YOUR INSTRUCTIONS: Echo the records word for word, from their start through the line that contains "pos(138,78)", with both ends included. Leave the pictures out of your answer.

GIVEN ENTRIES:
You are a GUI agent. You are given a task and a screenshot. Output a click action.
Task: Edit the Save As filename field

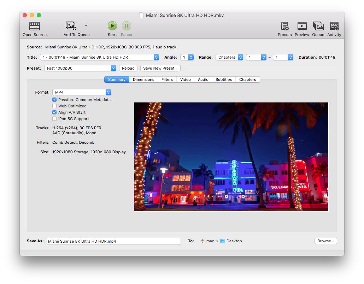coord(113,241)
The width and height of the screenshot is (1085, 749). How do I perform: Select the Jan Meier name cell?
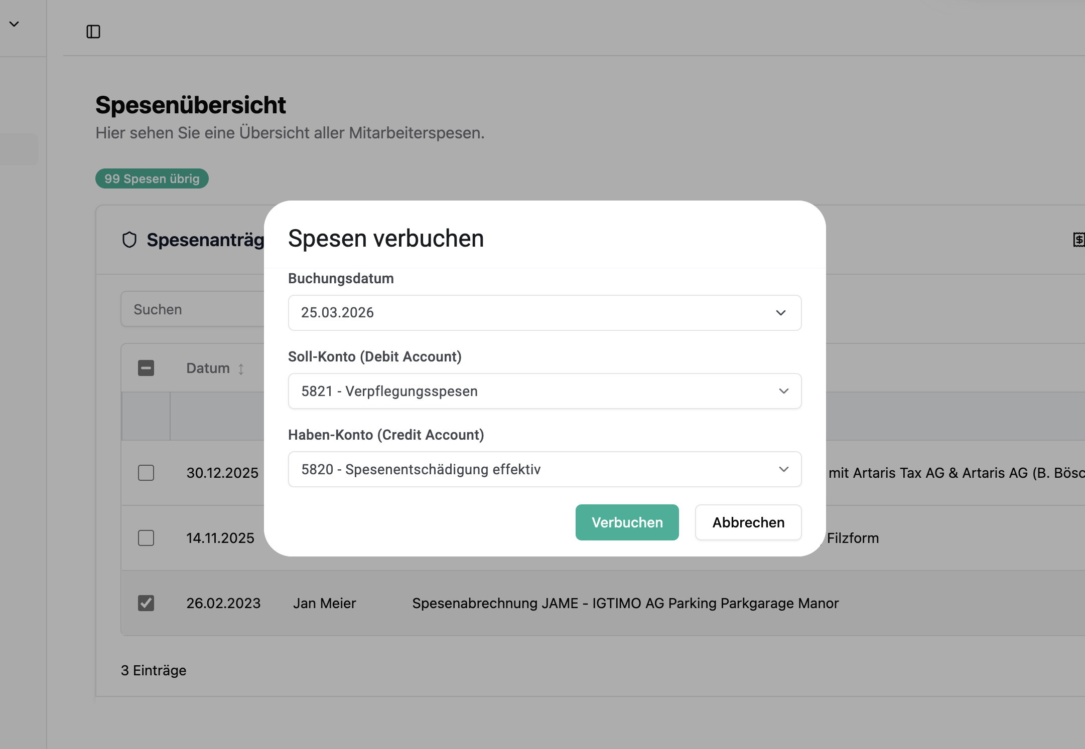point(324,603)
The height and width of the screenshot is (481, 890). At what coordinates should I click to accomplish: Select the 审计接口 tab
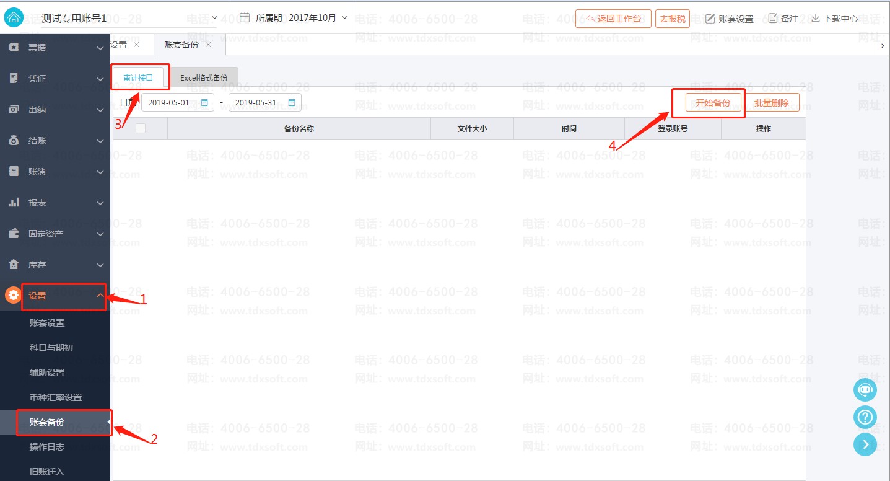pos(138,78)
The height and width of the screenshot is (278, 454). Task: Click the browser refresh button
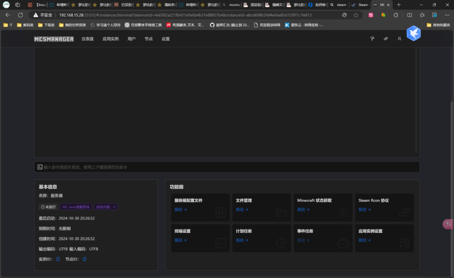click(x=20, y=15)
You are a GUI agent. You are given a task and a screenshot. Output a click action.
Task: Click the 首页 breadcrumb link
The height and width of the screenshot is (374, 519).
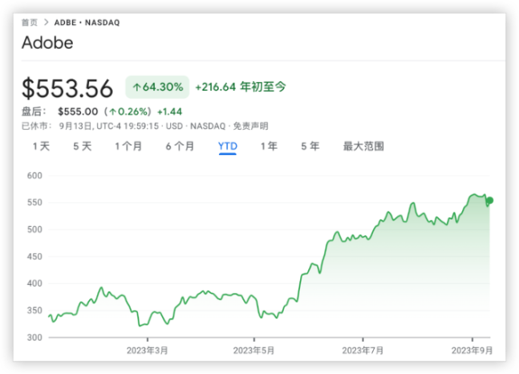30,23
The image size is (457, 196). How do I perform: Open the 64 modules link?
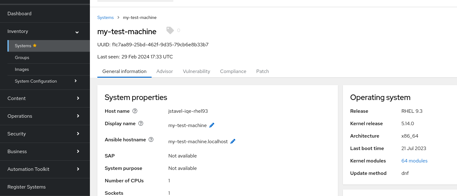(x=414, y=161)
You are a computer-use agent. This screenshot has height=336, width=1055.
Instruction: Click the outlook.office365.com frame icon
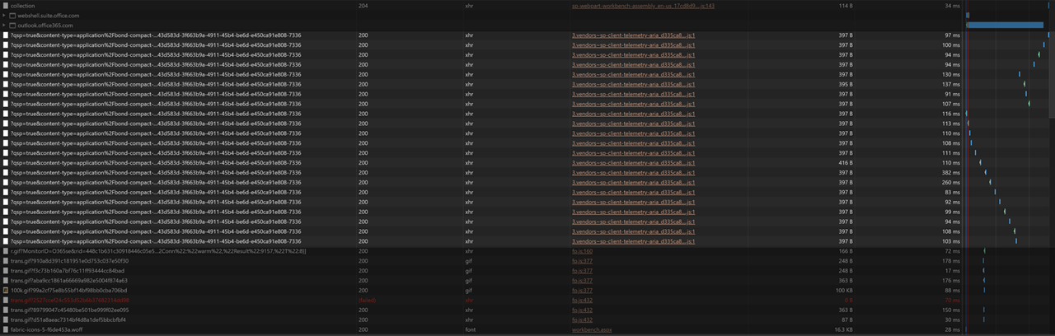pos(12,26)
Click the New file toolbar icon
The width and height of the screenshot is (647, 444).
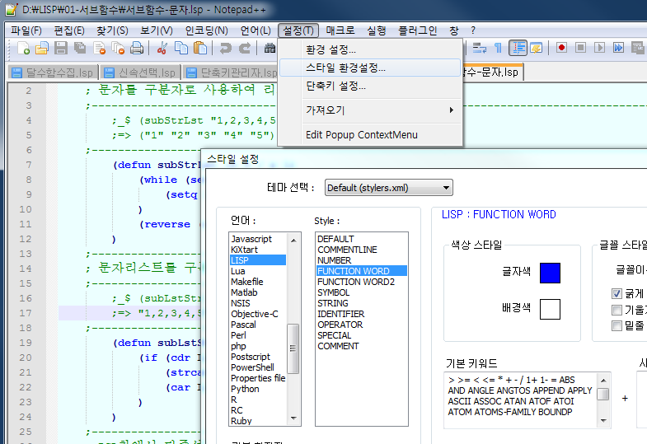click(25, 49)
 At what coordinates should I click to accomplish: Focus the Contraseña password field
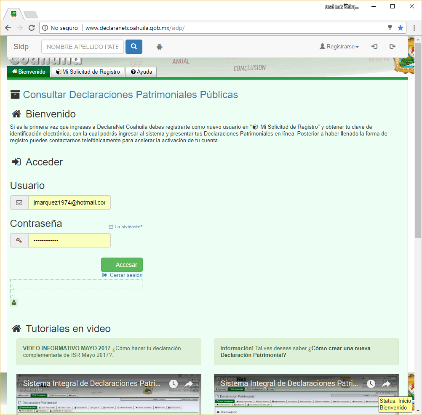(69, 240)
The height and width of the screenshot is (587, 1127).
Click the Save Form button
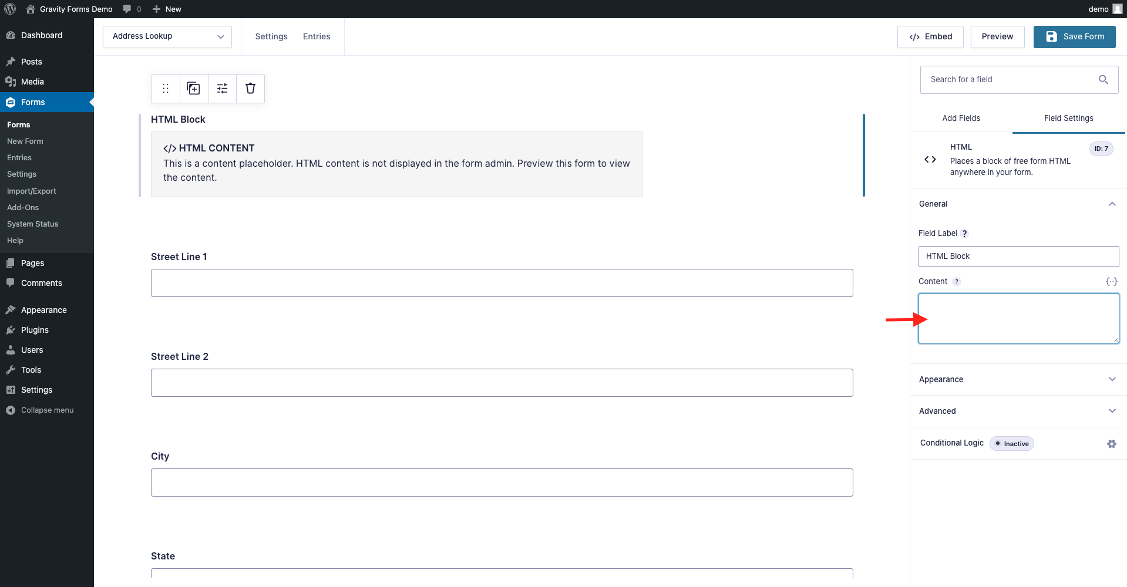1074,36
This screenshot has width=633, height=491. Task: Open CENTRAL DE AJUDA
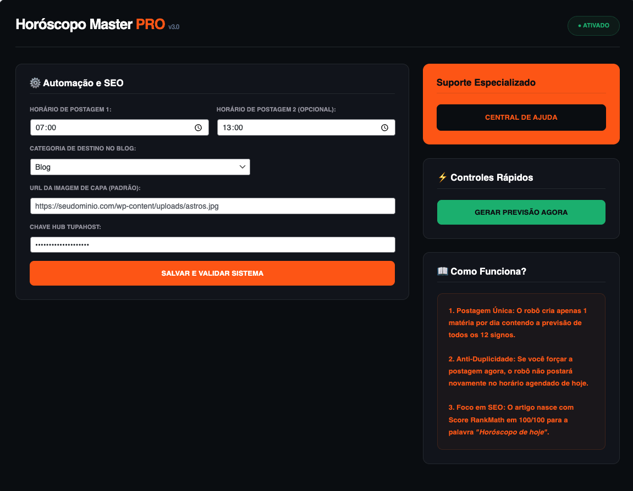pyautogui.click(x=521, y=117)
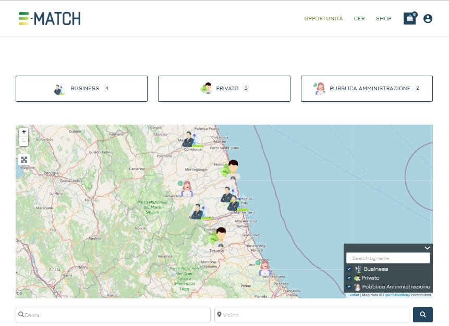Disable the Pubblica Amministrazione layer checkbox

[x=349, y=287]
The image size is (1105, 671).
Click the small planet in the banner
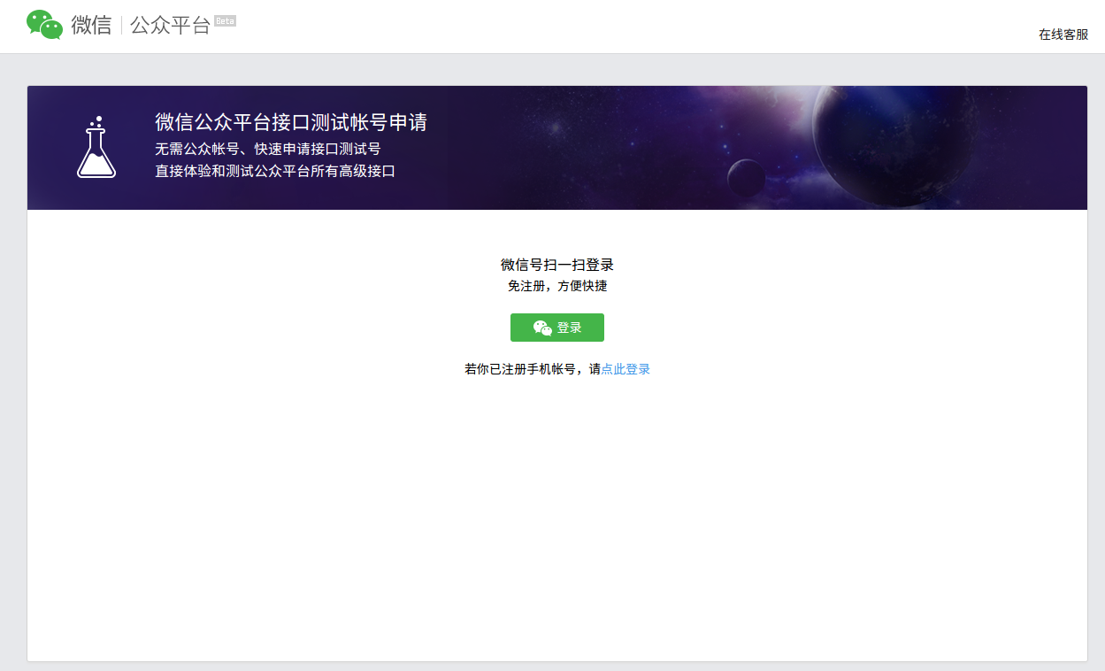(x=746, y=178)
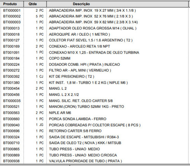Click product code BT000169
This screenshot has height=166, width=190.
(11, 46)
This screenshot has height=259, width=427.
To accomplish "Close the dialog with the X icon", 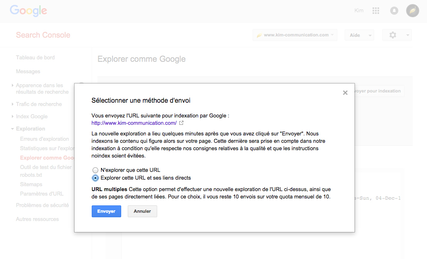I will tap(345, 93).
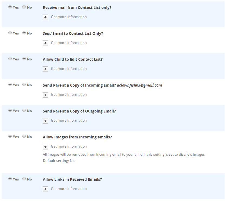
Task: Select Yes for Send Email to Contact List Only
Action: 10,33
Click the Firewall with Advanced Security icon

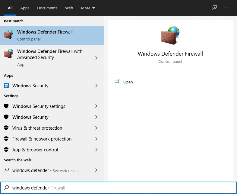[x=9, y=53]
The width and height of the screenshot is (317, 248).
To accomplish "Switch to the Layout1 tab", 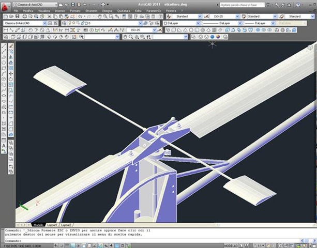I will (x=52, y=225).
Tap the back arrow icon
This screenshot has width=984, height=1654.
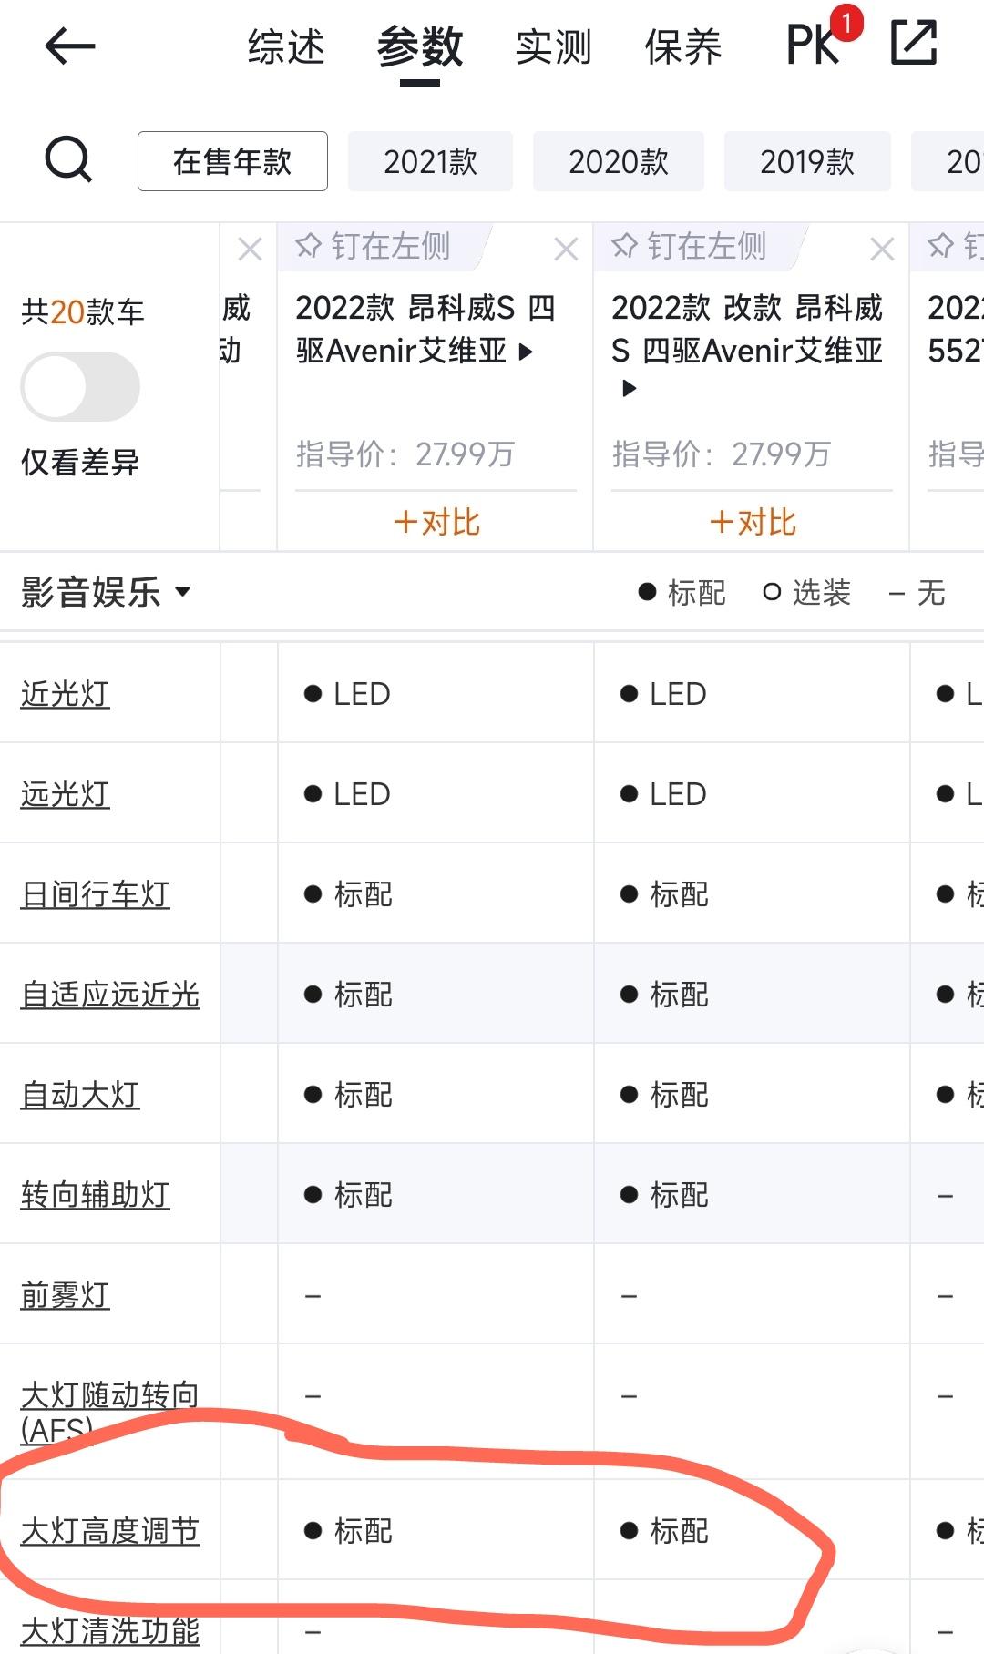pyautogui.click(x=70, y=46)
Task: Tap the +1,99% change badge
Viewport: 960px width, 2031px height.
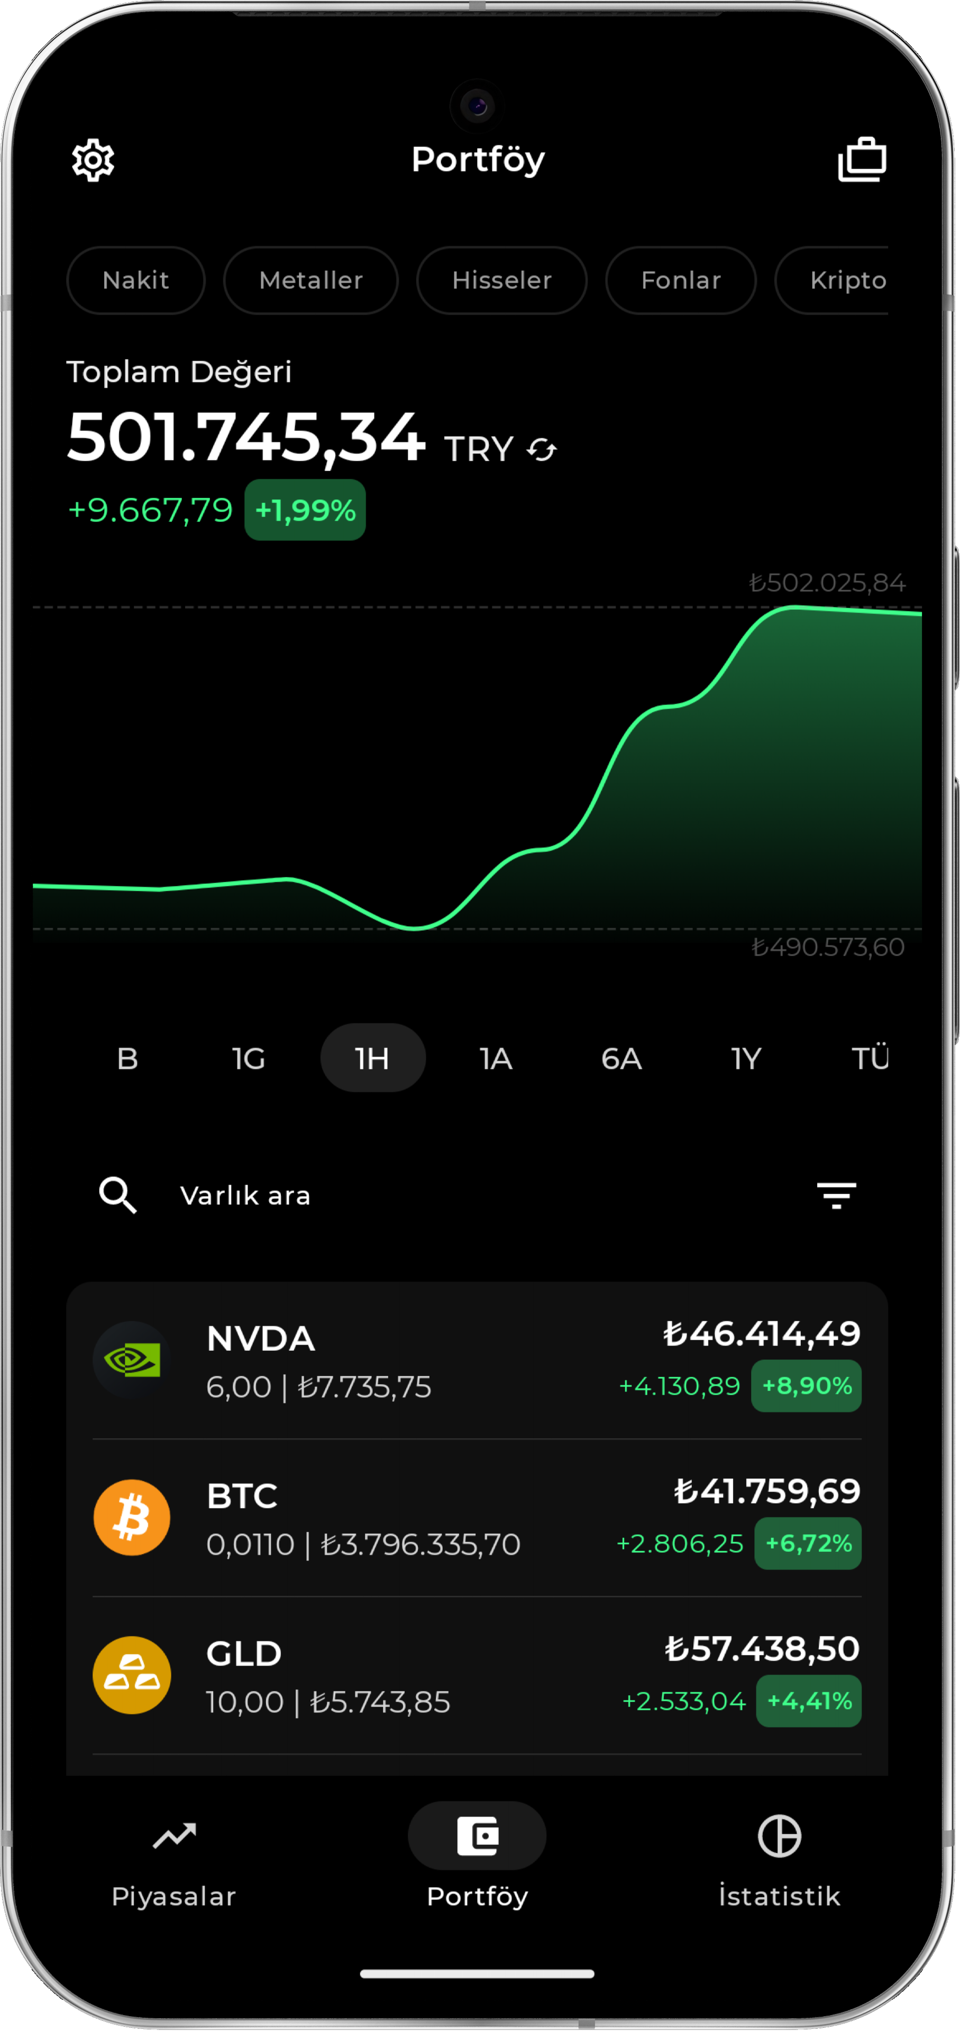Action: (305, 510)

EXERCISE RESULT:
You are a GUI agent. You are given a task and a screenshot. Output a click action.
Task: Edit the Save As filename field

coord(113,241)
The width and height of the screenshot is (1085, 749). How do I perform: Select the Jan Meier name cell?
point(324,603)
The height and width of the screenshot is (481, 890). At what coordinates should I click to accomplish: Select the 审计接口 tab
pos(138,78)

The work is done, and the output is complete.